The Dawn of Agentic Commerce

The concept of AI-driven commerce transitioned from theory to reality in early 2025. With Apple integrating sophisticated agent-like intelligence into Siri for millions of users and Google weaving AI-driven shopping directly into its search ecosystem, autonomous systems are increasingly acting as intermediaries for consumer spending.

While this shift promises a frictionless, intent-driven shopping experience, it also introduces significant operational risks. History shows that every major evolution in payments—from the birth of e-commerce to the rise of mobile wallets—has provided new avenues for fraud. Agentic commerce is no different, but the speed at which AI operates compresses the window for detecting and mitigating these risks.

The American Express Precedent: A Safety Net for AI Errors

American Express has emerged as an early mover in addressing the liability gap. In 2026, the company launched an agentic commerce developer kit designed to create a “controlled environment” for AI transactions. Crucially, Amex committed to covering erroneous purchases made by registered AI agents operating on its network.

The Amex model relies on a multi-layered security approach:

  • Agent Registration: AI agents must be verified and issued specific payment credentials.
  • User Authentication: Cardholders must be authenticated before an agent is permitted to transact.
  • Trust Baseline: By covering errors, Amex aims to reduce merchant disputes and chargebacks, encouraging more volume through AI intermediaries.

The Opportunity: This approach treats liability as a design feature, signaling to the market that the network will back the technology’s reliability. Mastercard and Visa have also begun rolling out infrastructure to support similar agent-based transactions.

The Challenge: Critics note that Amex’s current framework focuses on “errors” (such as AI hallucinations or software bugs) rather than “fraud.” If a malicious actor successfully bypasses authentication to control a “verified” agent, the question of liability becomes far more complex.
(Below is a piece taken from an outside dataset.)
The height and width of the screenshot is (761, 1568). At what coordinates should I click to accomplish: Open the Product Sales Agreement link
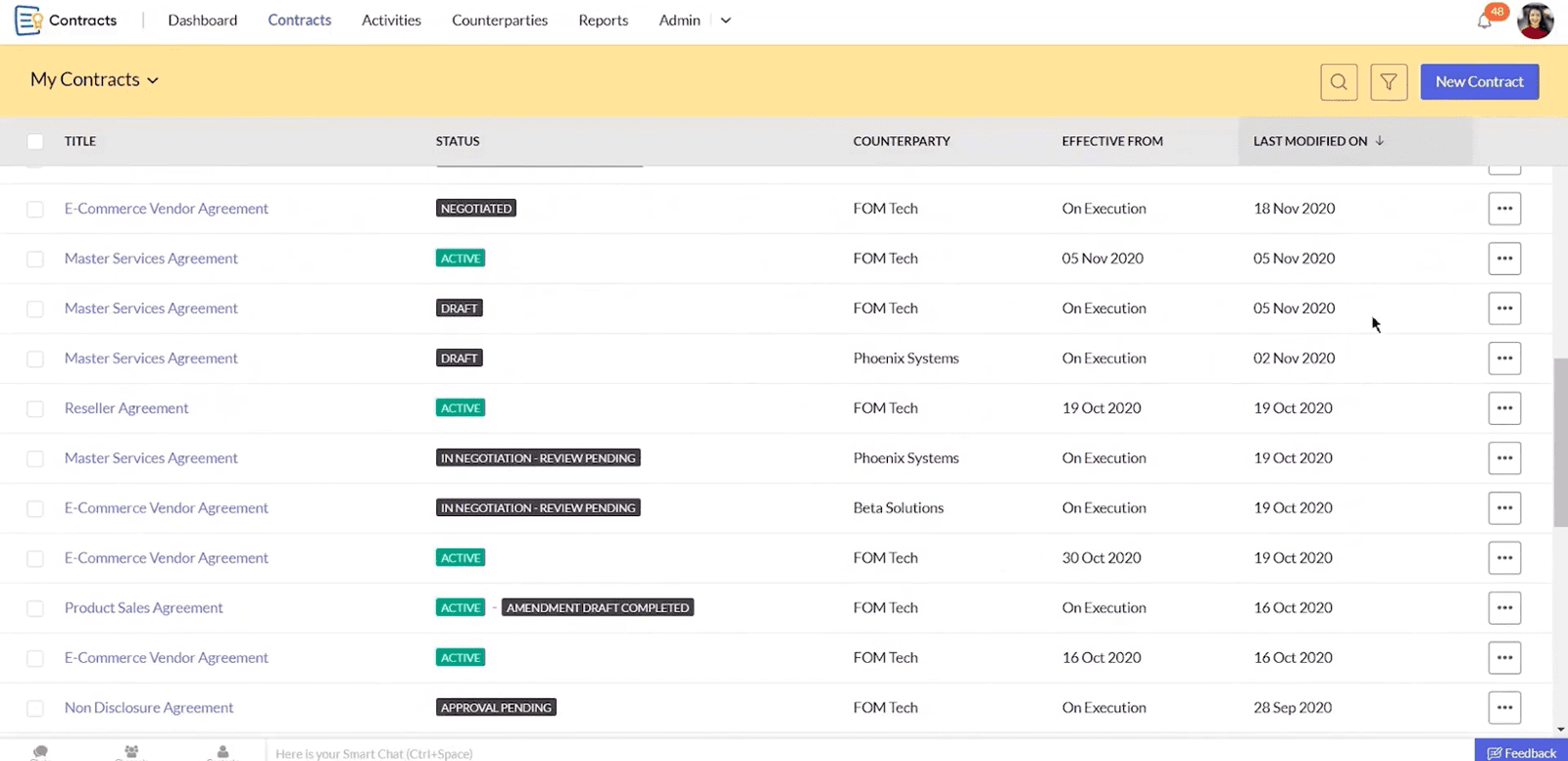pyautogui.click(x=144, y=608)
Lessons from the Apple Pay Launch

To understand the potential pitfalls of agentic commerce, one only needs to look back at the 2014 launch of Apple Pay. At the time, Apple and card issuers touted the security of digital tokens, which made stolen credentials nearly useless. However, they failed to account for bad actors provisioning stolen identity data onto legitimate devices. This led to a surge in fraud at launch—a pattern that could easily repeat if AI agent authentication is not linked to ironclad identity verification.

The Identity Resolution Gap

Most current fraud controls are built to answer a simple question: “Is this payment authorized?” They are not necessarily designed to answer: “Is the person (or agent) behind this payment the actual card member?”
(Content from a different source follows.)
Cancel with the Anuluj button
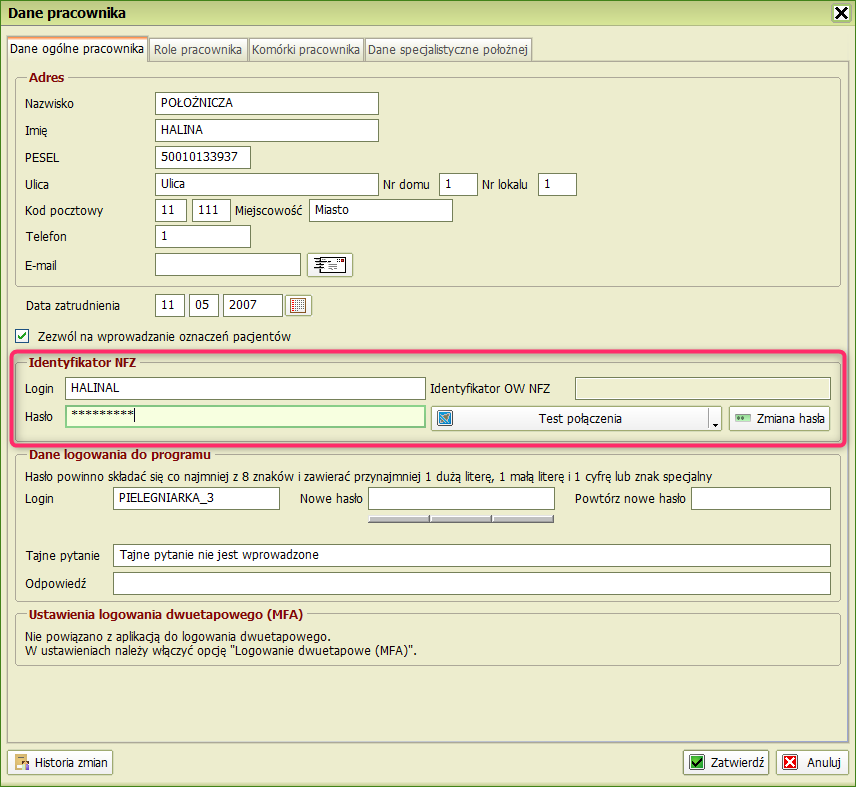 tap(812, 762)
In North America, tools like 3D Secure—which provide device and IP data to issuers—have seen low adoption. Without these signals, issuers struggle to distinguish between a legitimate AI agent acting on a user’s behalf and a compromised bot. This uncertainty makes liability coverage a structural necessity for the industry rather than a mere marketing perk.

Five Strategies for Issuers in the AI Era

Financial institutions must upgrade their authorization stacks before agentic transaction volumes scale. Key priorities include:

  1. Advanced Authorization Logic: Move beyond user-centric signals to include agent identity, provenance, and behavioral context in real-time decisions.
  2. Identity-Centric Infrastructure: Establish systems that verify the specific relationship between a human user and their authorized AI agent.
  3. Redesigned Dispute Frameworks: Create new categories for agent-driven disputes that reflect shared responsibility between the user, the agent provider, and the merchant.
  4. Internal Cross-Team Alignment: Ensure that fraud, product, and customer experience teams are not working in silos when managing AI risks.
  5. Standardization: Participate in industry-wide efforts to define how identity and liability are allocated across open ecosystems.
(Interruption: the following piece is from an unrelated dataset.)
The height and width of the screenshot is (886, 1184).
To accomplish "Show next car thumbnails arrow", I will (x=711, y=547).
The Shift from Transactions to Intent

The era of agentic commerce is forcing a structural shift in the payments ecosystem. Liability is moving from a “downstream” process (handled after a dispute occurs) to an “upstream” design element of the transaction itself.

The ultimate success of this new era depends on whether systems can accurately interpret human intent before funds move. Banks and issuers that treat AI agents as just another digital wallet will likely face high friction and rising fraud. Conversely, those that treat identity as a continuous, three-way relationship between the user, the agent, and the issuer will set the standard for the next generation of global commerce.